(Dataset entries)
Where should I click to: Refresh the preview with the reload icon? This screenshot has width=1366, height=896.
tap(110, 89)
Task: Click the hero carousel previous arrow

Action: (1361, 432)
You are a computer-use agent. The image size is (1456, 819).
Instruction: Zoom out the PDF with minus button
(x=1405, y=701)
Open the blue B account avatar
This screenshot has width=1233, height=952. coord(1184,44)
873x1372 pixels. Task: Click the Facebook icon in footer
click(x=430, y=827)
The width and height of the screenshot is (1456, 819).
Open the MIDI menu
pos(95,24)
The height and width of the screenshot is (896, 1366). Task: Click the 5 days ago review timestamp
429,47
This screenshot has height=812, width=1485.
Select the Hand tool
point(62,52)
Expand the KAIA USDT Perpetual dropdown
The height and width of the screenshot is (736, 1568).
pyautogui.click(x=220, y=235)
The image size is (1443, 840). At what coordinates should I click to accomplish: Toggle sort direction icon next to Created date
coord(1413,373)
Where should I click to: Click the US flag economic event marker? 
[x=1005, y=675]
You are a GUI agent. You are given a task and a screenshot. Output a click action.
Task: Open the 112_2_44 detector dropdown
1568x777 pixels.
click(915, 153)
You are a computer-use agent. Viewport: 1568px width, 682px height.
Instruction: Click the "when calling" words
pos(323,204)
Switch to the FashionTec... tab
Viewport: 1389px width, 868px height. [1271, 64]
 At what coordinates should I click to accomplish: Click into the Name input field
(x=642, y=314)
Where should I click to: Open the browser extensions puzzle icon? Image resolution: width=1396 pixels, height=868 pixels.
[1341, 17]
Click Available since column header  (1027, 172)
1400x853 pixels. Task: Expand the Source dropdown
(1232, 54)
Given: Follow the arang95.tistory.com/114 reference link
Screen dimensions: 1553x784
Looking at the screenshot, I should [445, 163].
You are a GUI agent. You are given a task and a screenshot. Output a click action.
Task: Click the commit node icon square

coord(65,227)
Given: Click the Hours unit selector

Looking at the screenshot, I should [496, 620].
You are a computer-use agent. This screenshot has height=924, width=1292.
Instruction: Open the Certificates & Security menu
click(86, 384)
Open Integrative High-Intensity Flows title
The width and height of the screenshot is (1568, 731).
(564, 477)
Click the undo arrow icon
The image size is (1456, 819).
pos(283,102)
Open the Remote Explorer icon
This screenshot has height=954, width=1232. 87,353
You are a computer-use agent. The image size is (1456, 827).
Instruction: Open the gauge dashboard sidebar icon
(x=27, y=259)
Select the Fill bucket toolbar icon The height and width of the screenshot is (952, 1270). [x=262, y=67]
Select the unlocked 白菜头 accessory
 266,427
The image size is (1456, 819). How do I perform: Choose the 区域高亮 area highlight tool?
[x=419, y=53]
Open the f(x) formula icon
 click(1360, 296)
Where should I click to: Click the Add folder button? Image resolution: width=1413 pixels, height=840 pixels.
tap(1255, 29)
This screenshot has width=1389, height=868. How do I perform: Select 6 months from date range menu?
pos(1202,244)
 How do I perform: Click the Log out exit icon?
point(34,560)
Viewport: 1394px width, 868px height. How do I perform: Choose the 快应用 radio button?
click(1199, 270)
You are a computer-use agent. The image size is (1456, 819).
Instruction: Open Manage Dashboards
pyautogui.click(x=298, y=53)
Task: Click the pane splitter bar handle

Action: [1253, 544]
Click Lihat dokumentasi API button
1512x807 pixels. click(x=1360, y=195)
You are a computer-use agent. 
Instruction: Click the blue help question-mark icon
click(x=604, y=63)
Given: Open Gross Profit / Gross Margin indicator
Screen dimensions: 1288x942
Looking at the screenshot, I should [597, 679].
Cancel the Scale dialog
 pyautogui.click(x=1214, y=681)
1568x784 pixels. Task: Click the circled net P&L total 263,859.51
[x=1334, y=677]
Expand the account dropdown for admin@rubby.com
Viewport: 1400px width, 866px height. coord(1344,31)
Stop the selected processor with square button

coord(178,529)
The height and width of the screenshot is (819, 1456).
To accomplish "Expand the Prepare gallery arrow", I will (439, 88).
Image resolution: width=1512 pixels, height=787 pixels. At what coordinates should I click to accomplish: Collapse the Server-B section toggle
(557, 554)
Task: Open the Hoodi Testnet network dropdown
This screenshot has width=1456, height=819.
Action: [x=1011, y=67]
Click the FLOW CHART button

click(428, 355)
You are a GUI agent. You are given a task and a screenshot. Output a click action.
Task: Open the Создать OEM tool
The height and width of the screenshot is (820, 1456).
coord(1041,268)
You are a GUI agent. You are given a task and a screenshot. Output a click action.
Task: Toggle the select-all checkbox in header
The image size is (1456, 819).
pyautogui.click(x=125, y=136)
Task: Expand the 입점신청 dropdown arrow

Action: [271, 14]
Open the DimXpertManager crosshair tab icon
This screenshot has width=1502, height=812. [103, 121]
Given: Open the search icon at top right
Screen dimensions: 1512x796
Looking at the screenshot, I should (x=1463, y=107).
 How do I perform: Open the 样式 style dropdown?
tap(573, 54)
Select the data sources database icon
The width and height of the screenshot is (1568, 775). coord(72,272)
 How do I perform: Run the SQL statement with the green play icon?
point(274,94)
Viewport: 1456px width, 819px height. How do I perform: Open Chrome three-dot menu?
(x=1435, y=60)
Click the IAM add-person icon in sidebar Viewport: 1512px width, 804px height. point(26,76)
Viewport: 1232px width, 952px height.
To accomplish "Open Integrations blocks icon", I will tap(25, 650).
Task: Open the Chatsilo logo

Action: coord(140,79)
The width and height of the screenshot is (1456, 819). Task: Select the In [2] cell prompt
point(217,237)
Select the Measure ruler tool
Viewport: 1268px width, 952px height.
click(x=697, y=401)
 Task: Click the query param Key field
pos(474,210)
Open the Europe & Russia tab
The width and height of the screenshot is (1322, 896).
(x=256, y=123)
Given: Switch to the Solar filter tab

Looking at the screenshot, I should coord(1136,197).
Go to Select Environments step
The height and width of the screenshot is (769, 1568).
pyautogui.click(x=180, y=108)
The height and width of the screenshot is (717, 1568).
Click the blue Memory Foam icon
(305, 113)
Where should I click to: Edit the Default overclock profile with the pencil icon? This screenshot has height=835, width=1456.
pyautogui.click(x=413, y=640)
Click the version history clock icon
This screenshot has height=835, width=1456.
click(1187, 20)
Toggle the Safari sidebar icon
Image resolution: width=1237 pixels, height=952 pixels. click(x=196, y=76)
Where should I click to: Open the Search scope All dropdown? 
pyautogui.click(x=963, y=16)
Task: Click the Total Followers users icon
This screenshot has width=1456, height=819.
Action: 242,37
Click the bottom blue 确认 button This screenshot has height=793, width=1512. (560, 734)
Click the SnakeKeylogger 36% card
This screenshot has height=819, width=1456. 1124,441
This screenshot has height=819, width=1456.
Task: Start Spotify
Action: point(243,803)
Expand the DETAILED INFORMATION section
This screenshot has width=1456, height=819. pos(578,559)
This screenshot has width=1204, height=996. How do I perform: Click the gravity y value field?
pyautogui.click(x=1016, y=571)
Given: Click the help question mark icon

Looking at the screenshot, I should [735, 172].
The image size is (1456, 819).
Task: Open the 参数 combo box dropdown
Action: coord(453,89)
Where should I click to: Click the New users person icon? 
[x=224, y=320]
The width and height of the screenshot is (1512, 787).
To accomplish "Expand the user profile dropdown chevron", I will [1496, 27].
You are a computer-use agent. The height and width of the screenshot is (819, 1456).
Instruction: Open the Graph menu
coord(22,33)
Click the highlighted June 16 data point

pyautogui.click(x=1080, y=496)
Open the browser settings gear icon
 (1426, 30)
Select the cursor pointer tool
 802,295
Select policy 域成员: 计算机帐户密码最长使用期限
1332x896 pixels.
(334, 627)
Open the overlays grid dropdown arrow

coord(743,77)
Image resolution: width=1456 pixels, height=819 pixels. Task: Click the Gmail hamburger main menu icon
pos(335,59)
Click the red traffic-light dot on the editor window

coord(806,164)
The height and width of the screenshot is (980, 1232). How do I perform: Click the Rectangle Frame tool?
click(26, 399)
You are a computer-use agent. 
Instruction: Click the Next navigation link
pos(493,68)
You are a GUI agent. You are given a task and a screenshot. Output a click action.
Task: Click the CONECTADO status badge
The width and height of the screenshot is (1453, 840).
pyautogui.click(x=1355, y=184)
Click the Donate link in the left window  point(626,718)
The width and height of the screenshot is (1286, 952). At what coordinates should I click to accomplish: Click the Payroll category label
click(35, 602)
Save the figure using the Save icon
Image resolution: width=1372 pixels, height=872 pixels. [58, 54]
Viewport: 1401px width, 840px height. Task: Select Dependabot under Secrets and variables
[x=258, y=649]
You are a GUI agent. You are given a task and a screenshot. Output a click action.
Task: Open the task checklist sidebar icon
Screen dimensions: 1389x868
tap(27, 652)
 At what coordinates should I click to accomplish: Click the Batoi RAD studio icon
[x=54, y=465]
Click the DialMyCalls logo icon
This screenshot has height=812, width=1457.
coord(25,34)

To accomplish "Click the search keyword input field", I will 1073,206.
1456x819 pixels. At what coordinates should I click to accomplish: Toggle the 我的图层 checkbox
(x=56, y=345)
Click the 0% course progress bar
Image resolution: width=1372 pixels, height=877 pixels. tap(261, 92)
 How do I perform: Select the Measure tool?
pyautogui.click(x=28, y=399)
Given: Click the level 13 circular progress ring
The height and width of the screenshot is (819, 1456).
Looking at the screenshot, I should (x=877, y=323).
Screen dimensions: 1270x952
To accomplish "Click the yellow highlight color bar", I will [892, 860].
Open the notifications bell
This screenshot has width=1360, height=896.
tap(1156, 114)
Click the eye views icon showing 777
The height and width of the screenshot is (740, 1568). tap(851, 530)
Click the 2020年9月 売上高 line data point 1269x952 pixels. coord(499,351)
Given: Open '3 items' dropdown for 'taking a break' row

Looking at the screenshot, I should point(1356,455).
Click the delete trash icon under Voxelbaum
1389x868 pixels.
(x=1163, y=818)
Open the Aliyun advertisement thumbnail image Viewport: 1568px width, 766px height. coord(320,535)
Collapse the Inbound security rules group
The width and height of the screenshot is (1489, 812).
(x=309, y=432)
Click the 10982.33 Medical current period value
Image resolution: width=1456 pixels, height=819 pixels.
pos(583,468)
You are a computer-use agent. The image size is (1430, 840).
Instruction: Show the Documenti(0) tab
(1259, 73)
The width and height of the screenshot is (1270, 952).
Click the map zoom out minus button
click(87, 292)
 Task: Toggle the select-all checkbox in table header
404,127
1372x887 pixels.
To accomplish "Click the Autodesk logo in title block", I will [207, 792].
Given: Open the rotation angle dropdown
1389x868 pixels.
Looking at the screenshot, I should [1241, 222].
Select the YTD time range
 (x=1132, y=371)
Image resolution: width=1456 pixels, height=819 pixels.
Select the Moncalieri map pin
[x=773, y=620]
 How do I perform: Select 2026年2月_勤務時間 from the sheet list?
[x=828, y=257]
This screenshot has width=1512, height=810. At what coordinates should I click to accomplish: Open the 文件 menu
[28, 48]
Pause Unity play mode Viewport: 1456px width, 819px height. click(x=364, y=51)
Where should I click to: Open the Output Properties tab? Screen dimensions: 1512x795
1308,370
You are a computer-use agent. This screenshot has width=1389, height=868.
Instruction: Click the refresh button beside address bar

WHAT IS EXPECTED -
From the first line of the data above to the line holding "Task: Open the 112_2_44 detector dropdown", reproduce each line exactly; emit no other lines.

TASK RESULT -
Where should I click to: Refresh the preview with the reload icon? This screenshot has width=1366, height=896.
tap(110, 89)
Task: Click the hero carousel previous arrow

Action: (1361, 432)
You are a computer-use agent. The image size is (1456, 819).
Instruction: Zoom out the PDF with minus button
(x=1405, y=701)
Open the blue B account avatar
This screenshot has width=1233, height=952. coord(1184,44)
873x1372 pixels. Task: Click the Facebook icon in footer
click(x=430, y=827)
The width and height of the screenshot is (1456, 819).
Open the MIDI menu
pos(95,24)
The height and width of the screenshot is (896, 1366). Task: Click the 5 days ago review timestamp
429,47
This screenshot has height=812, width=1485.
Select the Hand tool
point(62,52)
Expand the KAIA USDT Perpetual dropdown
The height and width of the screenshot is (736, 1568).
pyautogui.click(x=220, y=235)
The image size is (1443, 840). At what coordinates should I click to accomplish: Toggle sort direction icon next to Created date
coord(1413,373)
Where should I click to: Click the US flag economic event marker? 
[x=1005, y=675]
You are a GUI agent. You are given a task and a screenshot. Output a click action.
Task: Open the 112_2_44 detector dropdown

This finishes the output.